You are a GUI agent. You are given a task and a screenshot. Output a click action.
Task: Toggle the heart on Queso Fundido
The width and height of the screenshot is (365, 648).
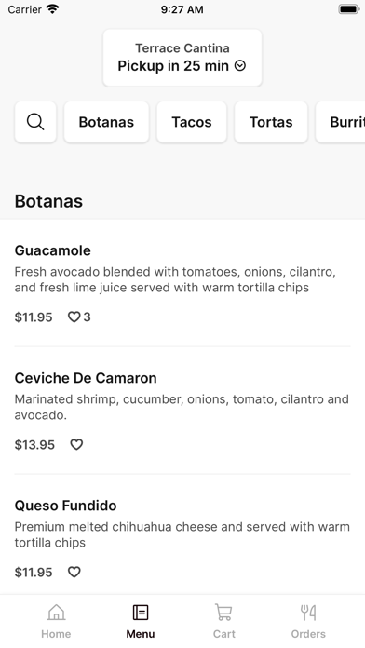coord(74,572)
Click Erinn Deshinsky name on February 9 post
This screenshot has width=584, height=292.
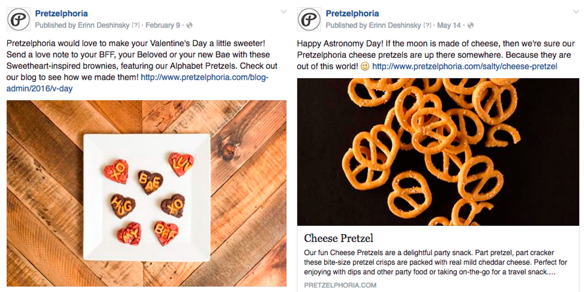pyautogui.click(x=103, y=25)
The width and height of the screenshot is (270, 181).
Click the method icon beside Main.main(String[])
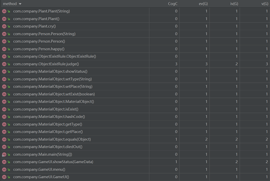[4, 154]
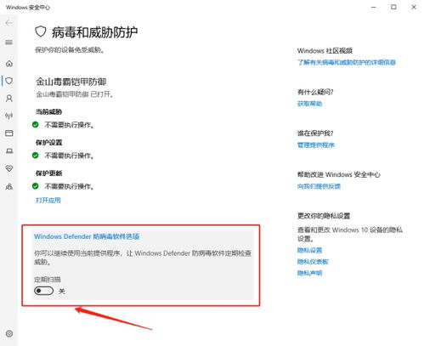Open the hamburger navigation menu
This screenshot has width=424, height=346.
[x=8, y=43]
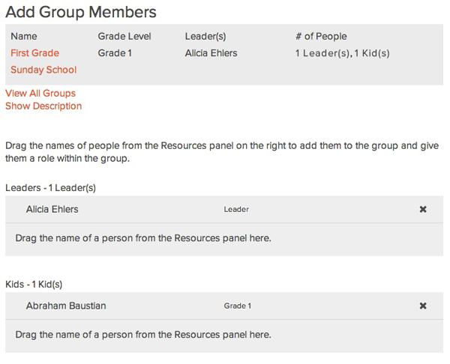The image size is (450, 364).
Task: Click the # of People column header
Action: coord(321,37)
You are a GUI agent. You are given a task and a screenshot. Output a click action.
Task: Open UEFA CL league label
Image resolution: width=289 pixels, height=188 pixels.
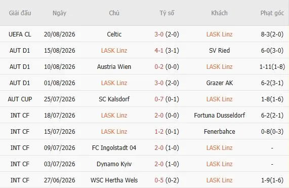pyautogui.click(x=20, y=34)
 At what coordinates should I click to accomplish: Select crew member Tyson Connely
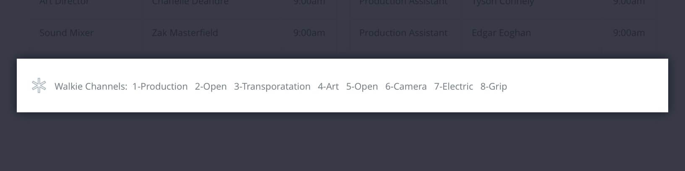[x=503, y=2]
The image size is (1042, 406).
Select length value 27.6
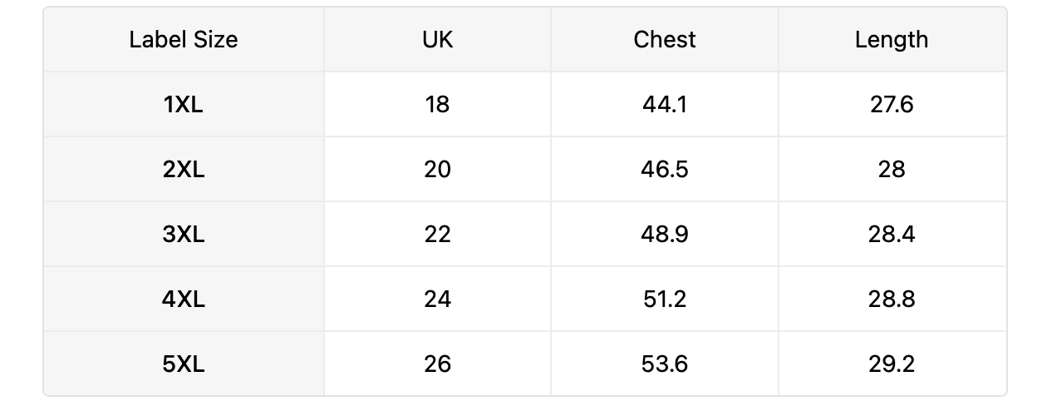(892, 104)
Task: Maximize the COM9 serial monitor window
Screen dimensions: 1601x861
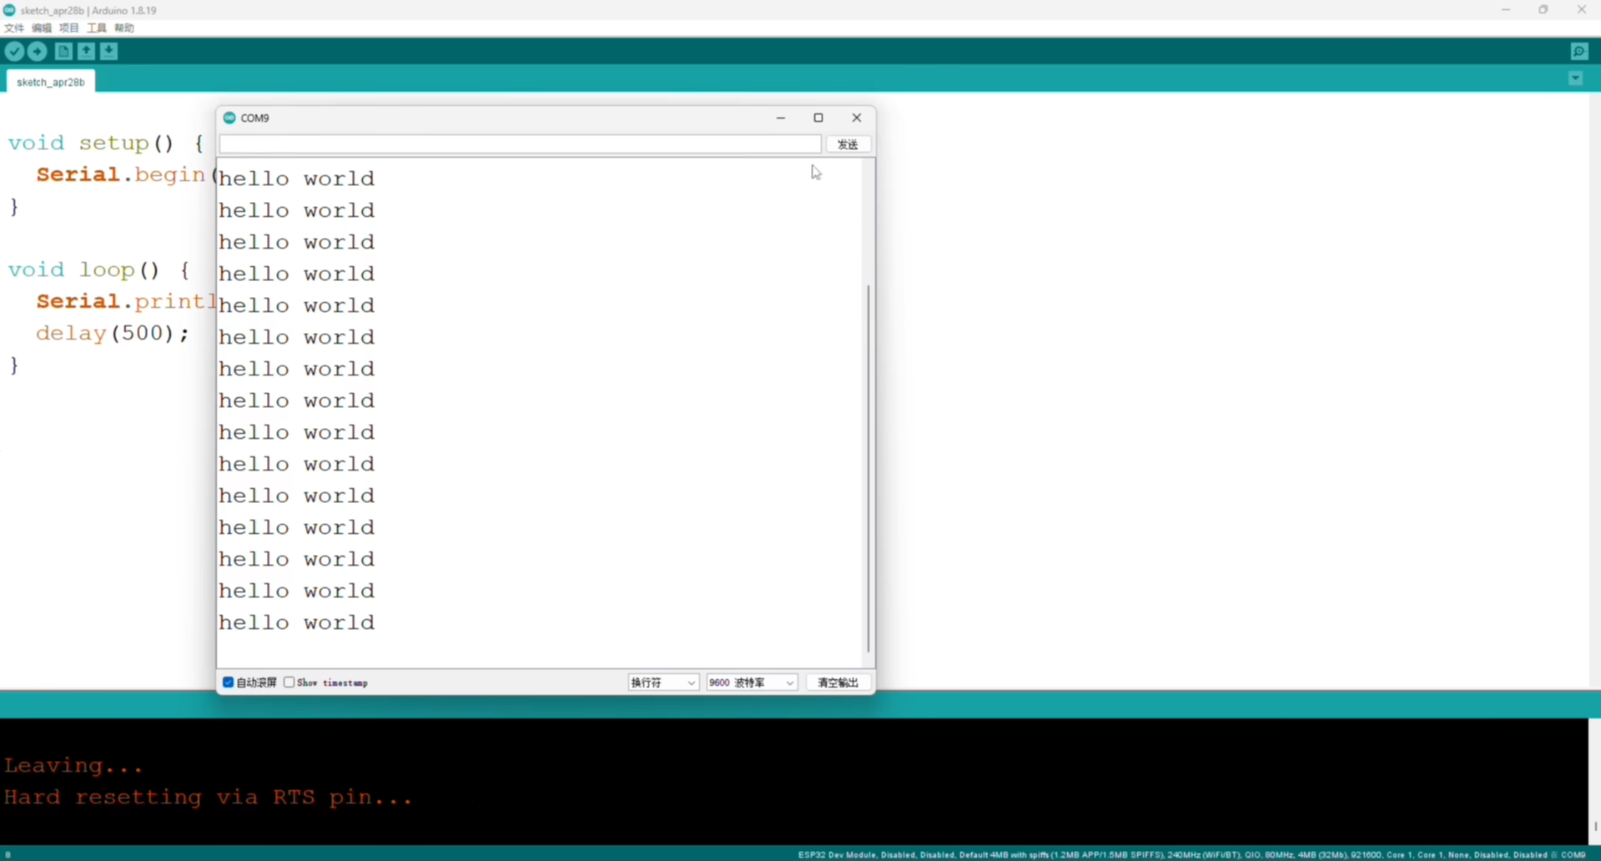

= = = =

- **What you are asked to do**: Everything in the entries above should be written out again exactly, except the images.

- **Expected answer**:
You are a GUI agent. You are given a task and a screenshot. Output a click action.
Task: Toggle the heart on Queso Fundido
The width and height of the screenshot is (365, 648).
coord(74,572)
Click Erinn Deshinsky name on February 9 post
This screenshot has width=584, height=292.
pyautogui.click(x=103, y=25)
The width and height of the screenshot is (270, 181).
Click the method icon beside Main.main(String[])
[4, 154]
Open the hamburger navigation menu
This screenshot has width=424, height=346.
[x=8, y=43]
The image size is (450, 364).
Task: Click the # of People column header
Action: coord(321,37)
You are a GUI agent. You are given a task and a screenshot. Output a click action.
Task: Open UEFA CL league label
Image resolution: width=289 pixels, height=188 pixels.
pyautogui.click(x=20, y=34)
 At what coordinates should I click to accomplish: Select crew member Tyson Connely
[x=503, y=2]
The image size is (1042, 406).
Select length value 27.6
(892, 104)
Task: Maximize the COM9 serial monitor window
Screen dimensions: 1601x861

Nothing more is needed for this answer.